Kels KochKels Koch When not busy anchoring the psychedelic soundscapes of Donovan’s Brain, Kels Koch can be found down south preserving the three-chord rock ‘n’ roll that is closest to his heart. As the inventor (and self-proclaimed King, mind you!) of “minimalist rockabilly pop,” Kels’ obsessions lie in mixing the West Texas rock ‘n’ roll of Buddy Holly and the Bobby Fuller Four with the melodic punch of the early Beatles and Elvis Costello and the minimalist grit of Bo Diddley and the Velvet Underground. A tall order, perhaps, but as can be heard on the two 7″ EP’s he released with his Austin quartet Million Sellers, Kels delivers it in a fetching, and decidedly un-retro, way.

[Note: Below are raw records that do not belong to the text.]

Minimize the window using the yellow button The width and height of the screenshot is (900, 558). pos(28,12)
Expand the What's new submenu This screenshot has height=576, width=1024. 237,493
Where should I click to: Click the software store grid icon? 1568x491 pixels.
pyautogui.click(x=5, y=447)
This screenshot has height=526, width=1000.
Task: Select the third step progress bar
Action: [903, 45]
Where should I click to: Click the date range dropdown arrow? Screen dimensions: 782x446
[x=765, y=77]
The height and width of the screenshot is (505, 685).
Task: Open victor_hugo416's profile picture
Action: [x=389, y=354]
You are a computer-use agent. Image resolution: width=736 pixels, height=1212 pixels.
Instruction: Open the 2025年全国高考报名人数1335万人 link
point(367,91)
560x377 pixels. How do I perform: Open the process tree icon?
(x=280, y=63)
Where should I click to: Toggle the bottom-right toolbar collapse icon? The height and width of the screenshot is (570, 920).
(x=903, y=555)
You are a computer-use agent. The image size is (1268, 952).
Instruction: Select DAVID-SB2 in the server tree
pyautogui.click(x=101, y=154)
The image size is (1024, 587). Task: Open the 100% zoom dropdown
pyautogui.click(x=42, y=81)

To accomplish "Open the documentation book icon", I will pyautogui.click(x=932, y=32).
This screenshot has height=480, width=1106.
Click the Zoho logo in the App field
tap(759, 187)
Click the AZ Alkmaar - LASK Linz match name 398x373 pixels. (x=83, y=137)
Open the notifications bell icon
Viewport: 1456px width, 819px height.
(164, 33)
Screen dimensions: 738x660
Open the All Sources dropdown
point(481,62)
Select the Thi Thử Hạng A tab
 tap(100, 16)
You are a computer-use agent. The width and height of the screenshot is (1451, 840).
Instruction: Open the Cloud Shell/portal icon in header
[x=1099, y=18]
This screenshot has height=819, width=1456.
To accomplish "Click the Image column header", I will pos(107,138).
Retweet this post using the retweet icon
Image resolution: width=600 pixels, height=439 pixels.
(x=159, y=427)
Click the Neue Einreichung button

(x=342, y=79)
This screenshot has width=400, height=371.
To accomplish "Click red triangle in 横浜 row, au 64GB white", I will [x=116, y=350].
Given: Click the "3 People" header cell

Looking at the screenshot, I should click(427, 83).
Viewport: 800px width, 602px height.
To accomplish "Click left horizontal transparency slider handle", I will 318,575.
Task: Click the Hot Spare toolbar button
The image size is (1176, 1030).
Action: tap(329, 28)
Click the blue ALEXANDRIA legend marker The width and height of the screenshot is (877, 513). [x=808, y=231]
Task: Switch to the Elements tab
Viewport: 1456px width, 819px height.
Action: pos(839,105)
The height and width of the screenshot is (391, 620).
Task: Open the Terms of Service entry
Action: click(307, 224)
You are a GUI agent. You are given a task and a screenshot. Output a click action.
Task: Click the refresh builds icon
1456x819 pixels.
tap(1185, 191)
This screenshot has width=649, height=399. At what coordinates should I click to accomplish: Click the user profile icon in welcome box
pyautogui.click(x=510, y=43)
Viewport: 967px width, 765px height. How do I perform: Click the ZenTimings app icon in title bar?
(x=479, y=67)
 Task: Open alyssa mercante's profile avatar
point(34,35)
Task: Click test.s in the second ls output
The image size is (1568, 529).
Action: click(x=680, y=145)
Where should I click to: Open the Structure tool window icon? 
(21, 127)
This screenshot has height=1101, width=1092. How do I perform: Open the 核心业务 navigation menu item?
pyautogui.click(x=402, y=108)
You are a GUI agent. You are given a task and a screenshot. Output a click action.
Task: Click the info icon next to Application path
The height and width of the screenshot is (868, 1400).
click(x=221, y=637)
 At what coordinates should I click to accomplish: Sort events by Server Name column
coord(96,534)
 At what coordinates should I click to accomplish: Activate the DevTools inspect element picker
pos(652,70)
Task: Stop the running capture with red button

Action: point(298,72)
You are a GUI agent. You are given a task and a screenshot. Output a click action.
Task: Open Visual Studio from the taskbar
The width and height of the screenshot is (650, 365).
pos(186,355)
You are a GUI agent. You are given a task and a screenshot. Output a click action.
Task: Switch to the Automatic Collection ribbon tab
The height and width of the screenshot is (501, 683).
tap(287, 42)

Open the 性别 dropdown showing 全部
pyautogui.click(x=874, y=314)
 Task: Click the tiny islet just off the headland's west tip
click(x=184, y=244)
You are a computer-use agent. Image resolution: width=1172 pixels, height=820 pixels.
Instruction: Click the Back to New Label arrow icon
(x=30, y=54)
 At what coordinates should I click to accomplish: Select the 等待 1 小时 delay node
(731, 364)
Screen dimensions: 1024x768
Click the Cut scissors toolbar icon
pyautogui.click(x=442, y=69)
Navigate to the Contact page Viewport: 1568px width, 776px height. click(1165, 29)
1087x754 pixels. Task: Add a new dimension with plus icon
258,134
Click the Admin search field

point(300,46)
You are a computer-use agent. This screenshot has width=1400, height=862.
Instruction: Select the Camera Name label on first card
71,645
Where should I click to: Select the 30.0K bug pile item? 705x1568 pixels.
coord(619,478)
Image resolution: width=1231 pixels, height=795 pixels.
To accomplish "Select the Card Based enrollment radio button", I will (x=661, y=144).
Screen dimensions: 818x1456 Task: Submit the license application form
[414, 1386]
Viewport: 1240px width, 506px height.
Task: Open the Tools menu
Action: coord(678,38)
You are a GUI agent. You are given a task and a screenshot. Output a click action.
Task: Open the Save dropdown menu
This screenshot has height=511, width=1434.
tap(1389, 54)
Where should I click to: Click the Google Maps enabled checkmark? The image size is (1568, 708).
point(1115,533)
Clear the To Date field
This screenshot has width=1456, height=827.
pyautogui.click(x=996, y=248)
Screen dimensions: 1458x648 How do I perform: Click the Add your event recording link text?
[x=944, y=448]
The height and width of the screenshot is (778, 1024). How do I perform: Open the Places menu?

Jim KehoeJim Kehoe Guitar player Jim Kehoe reckons to prefer playing a Gretsch Nashville to any other instrument, although as can be seen from other photos around this web-site he’s not too hung up on a single guitar. As Ron’s alter-ego on KGLT radio, he takes the Friday afternoon drive time show on alternate weeks. Jim’s musical pedigree includes several bands from the Montana area including My Three Sons, the Dashing Catholics, H.B. Music, the Puddin’ Heads, Schmitz, Wetspot, American Furnace, the Katie Martin Band, Love Chrome, Bikini, and the Metropolitans. He’s been a regular in Donovan’s Brain for many years now, and describes the band members he’s met as; “A nice bunch of cats.” When asked which Brain songs he prefers, Jim replies; “The purple ones”. Not surprisingly Jim’s influences are pretty extensive, and he numbers among these the Kinks, the Small Faces, the Rolling Stones, Gun Club, Flaming Lips, Pavement, Built To Spill, Velvet Underground and Buffalo Springfield. Jim recalls the first record he ever bought, it was; “Gary Wright, I bought it for my older brother Pat for Christmas, but I really wanted to listen to ‘Dream Weaver’. Then my brother Tom and I got the Beach Boys ‘Endless Summer’ and listened to it while playing in our room one Saturday. It kept going around and around for about seven hours then the machine ate it, but that was okay because we were getting kind of sick of it at that point.” Jim and his wife Noelle have a young son, James Jr. and, he say; “three annoying birdchasers Macy, Tommy and Ossie.”


Bob Brown


Tony HortonTony Horton Tony plays drums in the Montana version of the Deniz Tek Group. He was the vocalist for the Billing band, Krunk. Their one album was recorded at GLEA. Deniz drafted Tony to help out to cut two tracks at Bob Brown’s studio. It was a gas to watch Bob and Tony try to make sense of the business at hand.